▶ _取り組む課題_
貧血についての文章の「貧血というのは、血液の中にあ」から「りなくなることで起こります。」までを、「酸素」を「栄養」に置き換えて書き直してください。

▶ _対象の文章_
==*==

「最近ちょっと疲れやすい」「立ちくらみが増えたかも」「寝てもなんとなくだるい」――そんな不調を感じて病院で血液検査を受けたのに、「異常はありません」と言われたことはありませんか?
もしかするとそれ、“隠れ貧血”かもしれません。鉄分がじわじわと減っている途中の段階では、一般的な血液検査では異常とされないこともあるんです。
この記事では、鉄分不足がどうやって進んでいくのか、なぜ通常の検査では見逃されがちなのか、そして貧血が起こる仕組みについて、図や実例を交えてわかりやすくご紹介していきます。
読み終えるころには、「隠れ貧血」という見えにくいリスクを自分自身で見抜く力がついているはず。必要な検査や生活習慣の見直しにも前向きに取り組めるようになります。なんとなく感じていた不調に向き合う第一歩として、ぜひ参考にしてください。
貧血とは?
貧血というのは、血液の中にある赤血球やヘモグロビンの量が少なくなり、体に十分な酸素が行き届かなくなっている状態を指します。イメージとしては、血液が“薄く”なってしまっているようなものです。
ただし、「貧血」はあくまで体の状態を表している言葉で、病名そのものではありません。貧血になる背景にはいくつかの原因があり、それぞれに種類や対処法が異なります。

最も多い原因が鉄分不足
数ある貧血の中でも、いちばん多いのが「鉄欠乏性貧血」です。これは、赤血球の材料でもあるヘモグロビンを作るための鉄が足りなくなることで起こります。
鉄不足の主な原因は2つ
原因① 食事からの鉄分が足りていない
鉄はもともと吸収率が低いうえに、特に月経のある女性や成長期の子ども・若者は、食事だけで必要量をまかなうのが難しいとされています。

==*==

ピクセル座標グラウンディングデータ

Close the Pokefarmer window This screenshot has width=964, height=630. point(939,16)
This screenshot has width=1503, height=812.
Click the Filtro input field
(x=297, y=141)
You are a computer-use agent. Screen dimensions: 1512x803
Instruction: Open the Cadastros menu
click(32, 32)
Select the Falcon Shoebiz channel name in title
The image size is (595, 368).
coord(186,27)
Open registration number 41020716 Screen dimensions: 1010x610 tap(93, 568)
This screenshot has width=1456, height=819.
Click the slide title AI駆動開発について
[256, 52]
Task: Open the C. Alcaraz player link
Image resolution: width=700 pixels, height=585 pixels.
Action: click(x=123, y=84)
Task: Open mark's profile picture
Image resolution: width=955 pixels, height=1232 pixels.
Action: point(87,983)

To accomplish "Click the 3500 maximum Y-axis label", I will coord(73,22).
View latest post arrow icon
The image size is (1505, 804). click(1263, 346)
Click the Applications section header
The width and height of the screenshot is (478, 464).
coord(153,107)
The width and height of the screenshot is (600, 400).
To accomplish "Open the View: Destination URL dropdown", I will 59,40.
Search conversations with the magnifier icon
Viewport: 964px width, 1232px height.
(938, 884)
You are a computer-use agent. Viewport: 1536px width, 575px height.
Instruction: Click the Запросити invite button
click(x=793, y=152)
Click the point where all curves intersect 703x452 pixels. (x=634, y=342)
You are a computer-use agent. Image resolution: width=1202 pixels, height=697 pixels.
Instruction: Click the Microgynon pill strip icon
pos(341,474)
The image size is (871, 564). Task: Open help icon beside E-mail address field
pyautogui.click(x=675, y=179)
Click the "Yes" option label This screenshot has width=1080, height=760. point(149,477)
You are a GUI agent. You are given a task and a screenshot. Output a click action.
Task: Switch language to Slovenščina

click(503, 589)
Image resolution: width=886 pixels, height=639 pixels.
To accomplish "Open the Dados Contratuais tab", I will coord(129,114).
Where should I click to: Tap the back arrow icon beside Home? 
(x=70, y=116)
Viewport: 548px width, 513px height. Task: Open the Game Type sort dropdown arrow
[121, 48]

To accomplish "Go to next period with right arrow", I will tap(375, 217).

==*==

▶ _以下の出力_
貧血というのは、血液の中にある赤血球やヘモグロビンの量が少なくなり、体に十分な栄養が行き届かなくなっている状態を指します。イメージとしては、血液が“薄く”なってしまっているようなものです。
ただし、「貧血」はあくまで体の状態を表している言葉で、病名そのものではありません。貧血になる背景にはいくつかの原因があり、それぞれに種類や対処法が異なります。

最も多い原因が鉄分不足
数ある貧血の中でも、いちばん多いのが「鉄欠乏性貧血」です。これは、赤血球の材料でもあるヘモグロビンを作るための鉄が足りなくなることで起こります。